▸ Records from a data source
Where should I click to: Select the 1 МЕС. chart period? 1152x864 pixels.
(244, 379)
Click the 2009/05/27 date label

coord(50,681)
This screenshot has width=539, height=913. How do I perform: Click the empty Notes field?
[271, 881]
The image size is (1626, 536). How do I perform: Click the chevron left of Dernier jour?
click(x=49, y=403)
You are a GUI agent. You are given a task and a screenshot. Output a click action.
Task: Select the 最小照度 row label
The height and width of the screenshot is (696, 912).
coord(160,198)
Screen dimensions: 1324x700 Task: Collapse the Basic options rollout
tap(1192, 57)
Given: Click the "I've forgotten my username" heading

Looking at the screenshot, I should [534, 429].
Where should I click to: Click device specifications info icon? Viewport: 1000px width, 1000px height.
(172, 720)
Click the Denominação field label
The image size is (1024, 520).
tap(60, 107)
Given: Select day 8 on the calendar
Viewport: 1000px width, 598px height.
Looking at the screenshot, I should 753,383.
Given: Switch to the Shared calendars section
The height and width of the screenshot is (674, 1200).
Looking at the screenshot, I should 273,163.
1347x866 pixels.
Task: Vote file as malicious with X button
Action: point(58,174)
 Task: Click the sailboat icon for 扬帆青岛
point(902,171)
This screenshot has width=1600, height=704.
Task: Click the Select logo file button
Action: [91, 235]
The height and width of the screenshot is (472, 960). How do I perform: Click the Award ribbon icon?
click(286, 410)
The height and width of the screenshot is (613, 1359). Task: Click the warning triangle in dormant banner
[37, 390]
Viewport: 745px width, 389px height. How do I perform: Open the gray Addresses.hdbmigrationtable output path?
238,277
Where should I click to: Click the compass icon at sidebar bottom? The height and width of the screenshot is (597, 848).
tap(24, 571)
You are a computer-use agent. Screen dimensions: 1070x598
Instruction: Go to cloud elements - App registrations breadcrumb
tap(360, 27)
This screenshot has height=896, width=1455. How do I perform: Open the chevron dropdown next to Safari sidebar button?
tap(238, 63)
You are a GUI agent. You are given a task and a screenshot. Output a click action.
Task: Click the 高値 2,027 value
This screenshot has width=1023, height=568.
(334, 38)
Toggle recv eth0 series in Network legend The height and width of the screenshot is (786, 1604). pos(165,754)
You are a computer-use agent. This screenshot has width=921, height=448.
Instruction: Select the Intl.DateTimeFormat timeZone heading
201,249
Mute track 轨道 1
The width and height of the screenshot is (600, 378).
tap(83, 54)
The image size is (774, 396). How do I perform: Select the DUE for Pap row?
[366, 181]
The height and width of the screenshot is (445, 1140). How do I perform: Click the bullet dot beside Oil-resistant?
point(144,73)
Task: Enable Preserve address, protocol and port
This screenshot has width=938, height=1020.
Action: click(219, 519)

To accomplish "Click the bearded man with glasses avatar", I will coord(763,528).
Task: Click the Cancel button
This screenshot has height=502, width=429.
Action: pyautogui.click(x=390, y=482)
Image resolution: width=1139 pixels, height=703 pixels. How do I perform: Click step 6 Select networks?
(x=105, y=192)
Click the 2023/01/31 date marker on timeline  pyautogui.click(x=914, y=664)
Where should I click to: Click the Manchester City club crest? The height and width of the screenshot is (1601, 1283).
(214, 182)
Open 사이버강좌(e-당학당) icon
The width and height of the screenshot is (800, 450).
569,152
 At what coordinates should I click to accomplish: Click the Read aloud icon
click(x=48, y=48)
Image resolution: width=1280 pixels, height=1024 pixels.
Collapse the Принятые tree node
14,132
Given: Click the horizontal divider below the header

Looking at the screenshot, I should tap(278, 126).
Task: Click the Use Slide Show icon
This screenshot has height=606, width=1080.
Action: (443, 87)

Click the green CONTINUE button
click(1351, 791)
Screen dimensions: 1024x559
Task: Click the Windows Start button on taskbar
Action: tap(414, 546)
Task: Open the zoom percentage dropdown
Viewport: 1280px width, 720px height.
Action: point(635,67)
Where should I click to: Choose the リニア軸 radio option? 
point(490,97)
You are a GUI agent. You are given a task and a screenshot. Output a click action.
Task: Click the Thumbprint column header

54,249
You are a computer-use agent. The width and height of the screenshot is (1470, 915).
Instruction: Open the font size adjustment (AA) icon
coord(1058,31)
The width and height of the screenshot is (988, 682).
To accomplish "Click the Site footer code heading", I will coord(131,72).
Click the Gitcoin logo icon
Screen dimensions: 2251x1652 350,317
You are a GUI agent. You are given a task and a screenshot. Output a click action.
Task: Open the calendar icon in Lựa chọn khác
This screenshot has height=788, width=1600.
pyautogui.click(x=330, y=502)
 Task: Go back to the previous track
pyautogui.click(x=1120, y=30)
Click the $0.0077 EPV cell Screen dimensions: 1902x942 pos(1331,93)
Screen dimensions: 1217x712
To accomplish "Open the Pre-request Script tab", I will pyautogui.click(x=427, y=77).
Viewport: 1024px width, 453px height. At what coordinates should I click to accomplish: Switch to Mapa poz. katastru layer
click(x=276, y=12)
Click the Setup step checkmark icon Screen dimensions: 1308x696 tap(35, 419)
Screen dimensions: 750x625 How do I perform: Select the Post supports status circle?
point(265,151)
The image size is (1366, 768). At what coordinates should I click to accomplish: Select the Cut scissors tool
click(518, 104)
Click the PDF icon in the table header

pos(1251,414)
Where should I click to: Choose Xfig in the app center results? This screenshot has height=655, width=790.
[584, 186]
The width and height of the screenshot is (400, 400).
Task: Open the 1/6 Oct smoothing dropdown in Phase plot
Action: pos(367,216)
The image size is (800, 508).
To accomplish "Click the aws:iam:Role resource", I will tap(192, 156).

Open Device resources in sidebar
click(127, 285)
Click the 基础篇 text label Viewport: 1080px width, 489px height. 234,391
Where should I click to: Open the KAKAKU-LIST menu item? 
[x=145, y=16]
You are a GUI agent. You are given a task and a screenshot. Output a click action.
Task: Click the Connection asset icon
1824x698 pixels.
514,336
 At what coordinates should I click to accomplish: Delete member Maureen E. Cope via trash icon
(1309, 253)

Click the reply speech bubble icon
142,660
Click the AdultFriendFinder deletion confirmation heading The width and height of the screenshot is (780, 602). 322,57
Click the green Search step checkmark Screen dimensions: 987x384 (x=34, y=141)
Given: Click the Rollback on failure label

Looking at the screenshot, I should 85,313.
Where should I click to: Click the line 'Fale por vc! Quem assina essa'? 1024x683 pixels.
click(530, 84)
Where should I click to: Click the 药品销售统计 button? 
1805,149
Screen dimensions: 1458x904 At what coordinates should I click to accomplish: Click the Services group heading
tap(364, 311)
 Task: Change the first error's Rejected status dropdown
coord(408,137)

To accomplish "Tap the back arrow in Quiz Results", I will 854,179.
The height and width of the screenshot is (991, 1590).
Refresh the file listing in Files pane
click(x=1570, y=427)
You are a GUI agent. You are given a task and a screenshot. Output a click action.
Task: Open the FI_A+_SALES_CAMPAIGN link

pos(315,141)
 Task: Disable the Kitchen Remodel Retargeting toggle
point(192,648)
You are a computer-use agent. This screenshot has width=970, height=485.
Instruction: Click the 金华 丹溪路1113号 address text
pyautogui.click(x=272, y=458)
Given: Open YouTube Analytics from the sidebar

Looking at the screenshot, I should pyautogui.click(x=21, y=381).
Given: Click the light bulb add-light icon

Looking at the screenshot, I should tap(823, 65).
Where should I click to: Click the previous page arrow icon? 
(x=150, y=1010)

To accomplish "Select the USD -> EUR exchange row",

▸ EXERCISE
Go through the entries and copy every line that has "will".

▸ FINISHED TASK
To accomplish "Click the bearded man with glasses avatar", I will coord(763,528).
To accomplish "Click the Site footer code heading", I will coord(131,72).
To accomplish "Open the Pre-request Script tab", I will pyautogui.click(x=427, y=77).
To accomplish "Click the aws:iam:Role resource", I will tap(192, 156).
To accomplish "Tap the back arrow in Quiz Results", I will 854,179.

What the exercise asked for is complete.